Civil rights advocates insist that the administration’s policies were intended to disenfranchise hundreds of thousands of poor and minority voters.

“The heart of the U.S. Attorney scandal was, a plan that apparently goes directly into the White House to suppress minority votes,” Steve Cobble, a Senior Fellow at The Institute for Policy Studies told The Final Call.

“The Republican Party has a long history in the modern era of voter suppression of African American and Latino votes. Going back to William Rehnquist, who became Chief Justice, but first burst on the scene as a lawyer trying to intimidate Latinos out of the voter lines in Arizona in the mid 1960s,” he said.

Since then, “the Republicans have adopted a decades-long strategy of voter-caging, voter-suppression, voter-intimidation, which we saw classically demonstrated in Florida in 2000, and in Ohio in 2004. The root of this Justice Department U.S. Attorney scandal is they were apparently rating the U.S. Attorneys on their willingness to trump up fake voter-fraud cases. And the ones who didn’t faced the wrath of their” local Republican politicians.

Joseph Rich was former head of the Justice Department’s Civil Rights Division until 2005. “This administration is the first administration that I felt had politicized the department to the extent that it has,” Mr. Rich told “Democracy Now!” He had been the head of the Voting Section from 1999 to 2005.

“Well, when I was there through 2005, there was two major things that concerned me the most. The first was, in the voting area, some of the major decisions made were contrary to recommendations from the career people, such as myself, and in my judgment were made for partisan political reasons. These were redistricting decisions in places like Mississippi and Texas. There was a voter ID law in Georgia that was decided just after I left the department in 2005. But in all the years I was there, the Civil Rights Division prided itself on avoiding partisan political decision making and indeed tried to focus just on the legal principles involved.”
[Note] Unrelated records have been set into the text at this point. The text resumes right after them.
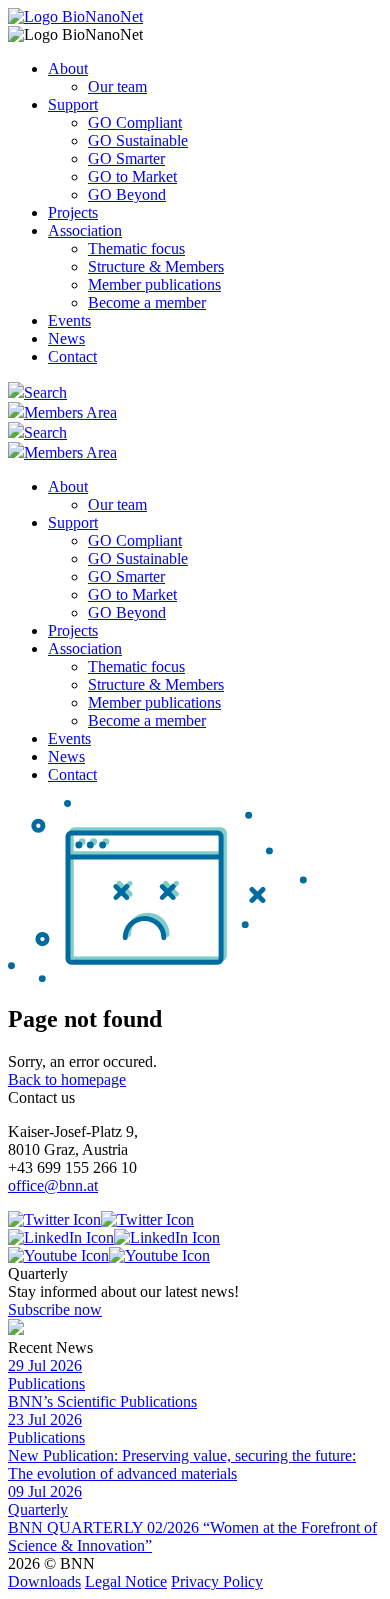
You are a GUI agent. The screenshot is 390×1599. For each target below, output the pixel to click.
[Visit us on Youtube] (109, 1255)
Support (73, 104)
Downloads (44, 1581)
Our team (117, 86)
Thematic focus (136, 248)
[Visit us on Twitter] (101, 1219)
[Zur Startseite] (75, 16)
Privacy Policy (217, 1581)
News (66, 338)
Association (85, 230)
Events (69, 320)
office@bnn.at (53, 1185)
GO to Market (132, 176)
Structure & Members (156, 266)
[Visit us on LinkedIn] (114, 1237)
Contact (72, 356)
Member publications (154, 284)
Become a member (147, 302)
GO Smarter (126, 158)
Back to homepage (67, 1079)
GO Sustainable (138, 140)
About (68, 68)
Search (45, 392)
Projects (73, 212)
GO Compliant (135, 122)
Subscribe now (55, 1309)
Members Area (70, 412)
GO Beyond (127, 194)
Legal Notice (126, 1581)
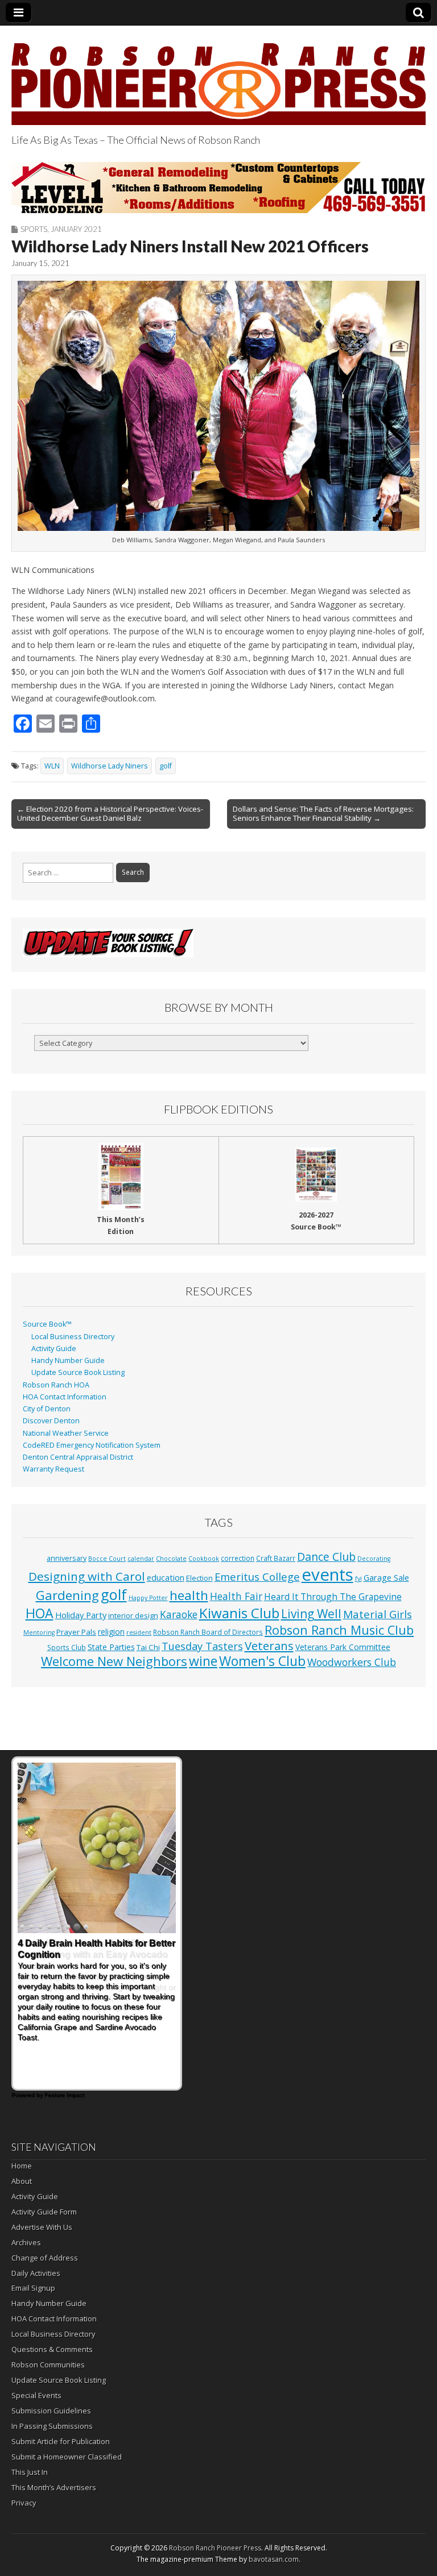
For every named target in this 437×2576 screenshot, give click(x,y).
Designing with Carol (86, 1576)
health (189, 1595)
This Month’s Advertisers (53, 2487)
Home (21, 2165)
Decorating (373, 1559)
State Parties (111, 1647)
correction (237, 1558)
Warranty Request (53, 1469)
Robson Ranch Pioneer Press (215, 2548)
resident (138, 1632)
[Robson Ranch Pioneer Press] (218, 77)
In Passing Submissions (52, 2426)
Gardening (67, 1595)
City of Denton (47, 1409)
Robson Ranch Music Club (339, 1630)
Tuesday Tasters (202, 1646)
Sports (33, 229)
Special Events (36, 2395)
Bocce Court (107, 1559)
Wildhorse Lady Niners (109, 766)
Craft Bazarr (275, 1558)
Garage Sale (386, 1577)
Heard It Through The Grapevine (333, 1596)
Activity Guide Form (44, 2212)
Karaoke (178, 1614)
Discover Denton (51, 1421)
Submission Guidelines (51, 2410)
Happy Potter (148, 1598)
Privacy (23, 2503)
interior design (133, 1616)
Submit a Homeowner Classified (66, 2457)
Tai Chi (148, 1647)
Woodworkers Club (351, 1662)
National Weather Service (66, 1433)
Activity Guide (53, 1348)
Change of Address (44, 2258)
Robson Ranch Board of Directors (208, 1631)
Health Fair (236, 1596)
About (21, 2181)
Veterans (269, 1645)
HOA (39, 1613)
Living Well (311, 1614)
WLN (52, 766)
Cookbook (203, 1559)
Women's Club (262, 1661)
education (165, 1577)
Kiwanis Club (239, 1612)
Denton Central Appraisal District (78, 1457)
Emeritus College (257, 1576)
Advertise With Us (41, 2227)
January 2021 (76, 229)
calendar (140, 1559)
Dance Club (326, 1556)
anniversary (66, 1558)
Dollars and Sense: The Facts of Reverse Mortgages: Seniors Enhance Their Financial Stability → (323, 813)
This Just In (29, 2472)
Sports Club (66, 1647)
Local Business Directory (72, 1336)
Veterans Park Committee (342, 1647)
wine (203, 1661)
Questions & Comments (52, 2349)
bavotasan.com (274, 2559)
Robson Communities (48, 2364)
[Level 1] (218, 187)
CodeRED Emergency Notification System (91, 1445)
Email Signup (33, 2288)
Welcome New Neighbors (114, 1660)
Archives (26, 2242)
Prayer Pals (76, 1632)
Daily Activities (35, 2273)
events (327, 1574)
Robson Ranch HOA (56, 1385)
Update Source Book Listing (78, 1372)
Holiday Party (80, 1615)
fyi (358, 1578)
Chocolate (171, 1559)
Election (199, 1578)
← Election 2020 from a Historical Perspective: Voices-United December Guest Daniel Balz (110, 813)
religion (111, 1631)
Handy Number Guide (68, 1360)
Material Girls (377, 1614)
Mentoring (39, 1632)
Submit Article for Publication (60, 2441)
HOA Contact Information (64, 1397)
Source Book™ (47, 1324)
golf (165, 766)
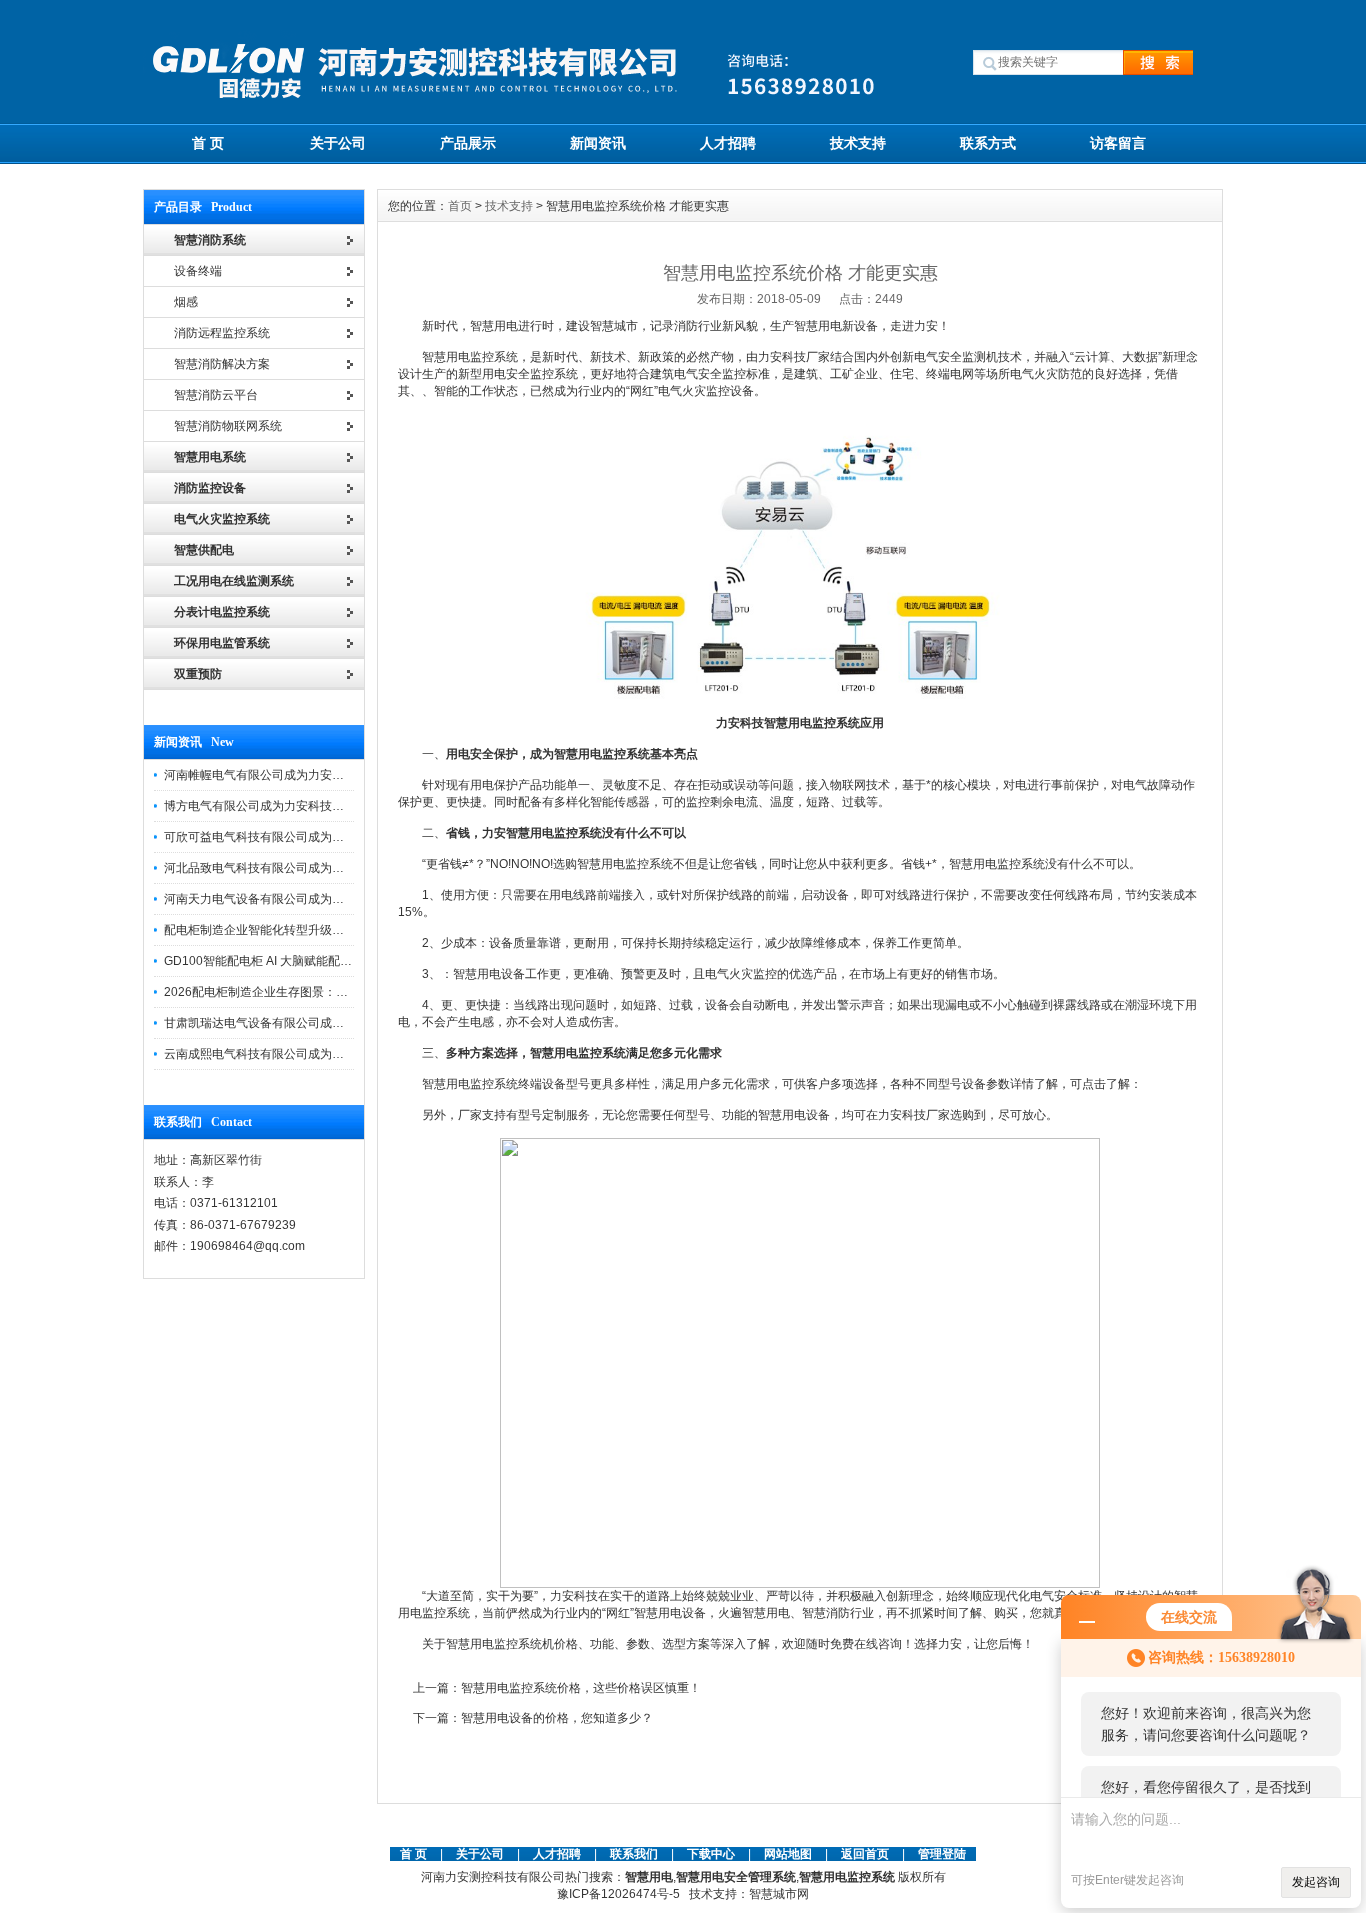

U.S. Attorneys were replaced in New Mexico. Missouri and Arkansas under questionable circumstances. “This ties in with the long lines in Columbus, Ohio where there were not enough machines for Black voters. It ties in with the stories of vote switching on the machines. It ties in with the guy who had a long Republican history who was accused of tearing up Democratic voter registrations in Nevada and Oregon. Who was paid huge amounts of money by the National Republican Party,” said Mr. Cobble.